Consumer prices rose 7.1% in November, continuing a monthslong decline from a 40-year record reached over the summer.
Economists had predicted a CPI increase of 7.2%.
Monthly inflation also fell significantly. Prices rose 0.1% in November, cooling down from a 0.4% increase in October.
The top contributor to the monthly price increase came from shelter costs, which rose 0.6% in November. Food prices also jumped over the month, rising 0.5%.
But prices fell for a host of goods, including gasoline, used cars and trucks and medical services.
The decline in inflation follows a string of aggressive rate hikes from the Federal Reserve aimed at bringing prices down to normal levels.
The inflation data arrives a day before the Fed is expected to impose another borrowing cost increase. Economists project the Fed will raise rates by 0.5% on Wednesday, a slowdown from three consecutive jumbo-sized rate hikes of 0.75% but still a significant intensification of its fight against price increases.
By raising borrowing costs, the Fed has tried to slash inflation by cooling the economy and choking off demand. The approach, however, risks tipping the U.S. into a recession and putting millions out of work.
So far, however, the labor market has proven resilient, bolstering the hopes of policymakers seeking to avert a shutdown but also raising fears of a prolonged bout of inflation driven by wage gains.
Hiring last month exceeded expectations and wages grew a blistering 5.1% compared to a year earlier, offering welcome relief for workers strained by price hikes.
But rising wages often push companies to hike prices to make up for the added costs, which can worsen inflation and make it more difficult to reverse.

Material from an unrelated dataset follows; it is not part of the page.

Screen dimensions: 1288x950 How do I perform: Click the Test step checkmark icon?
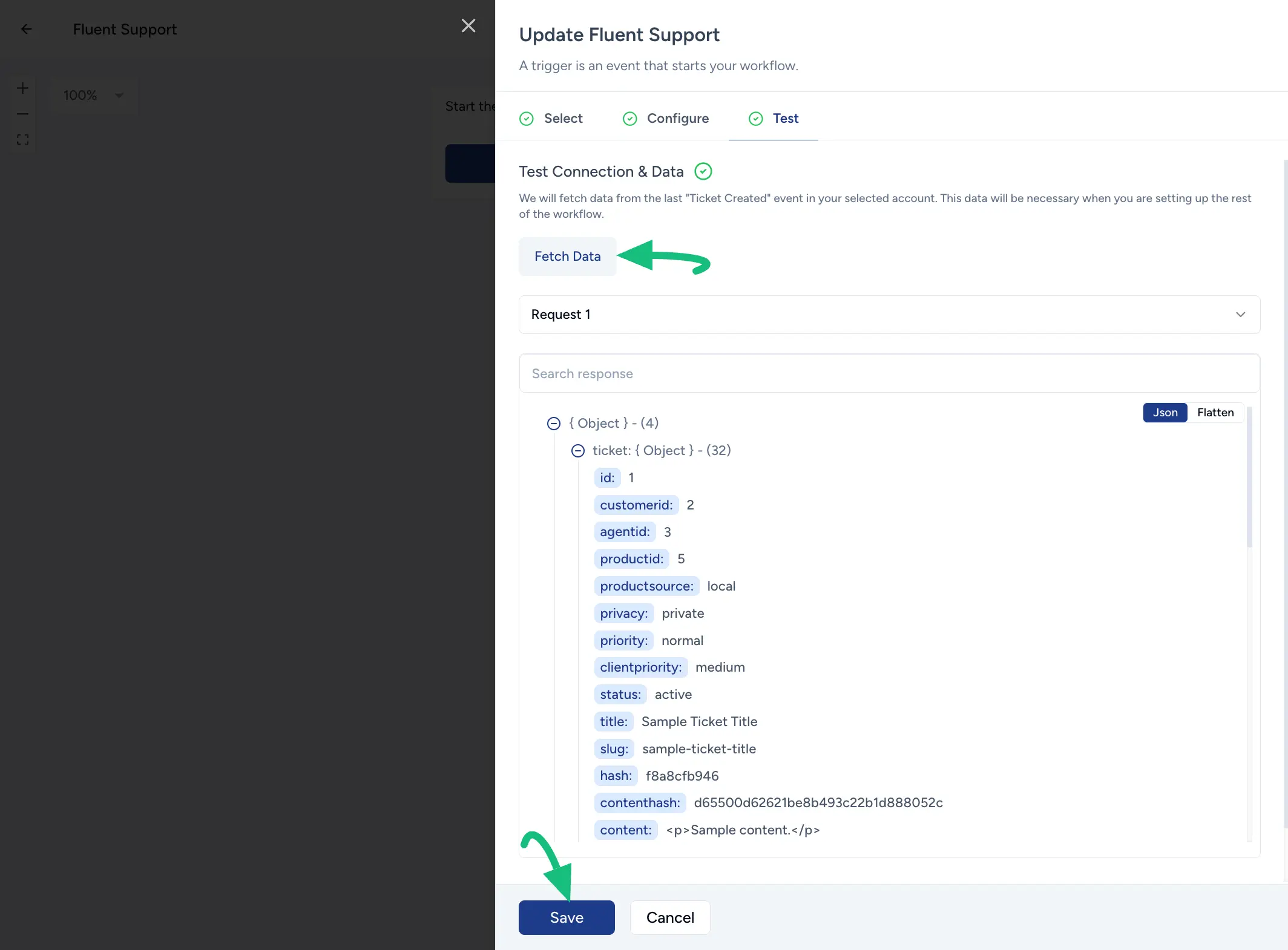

Despite the robust job market, growing evidence suggests the Fed's rate hikes have put the brakes on some economic activity.
Home sales fell for the ninth month in a row in October, the most recent month on record. Sales of existing homes, such as single-family homes and condominiums, were down about 28% from a year earlier.
Meanwhile, the personal savings rate fell to 2.3% last month, the lowest rate in nearly two decades, according to data from the Commerce Department. The failure to stash extra funds suggests that savings stockpiled during the pandemic have strained under the weight of high prices.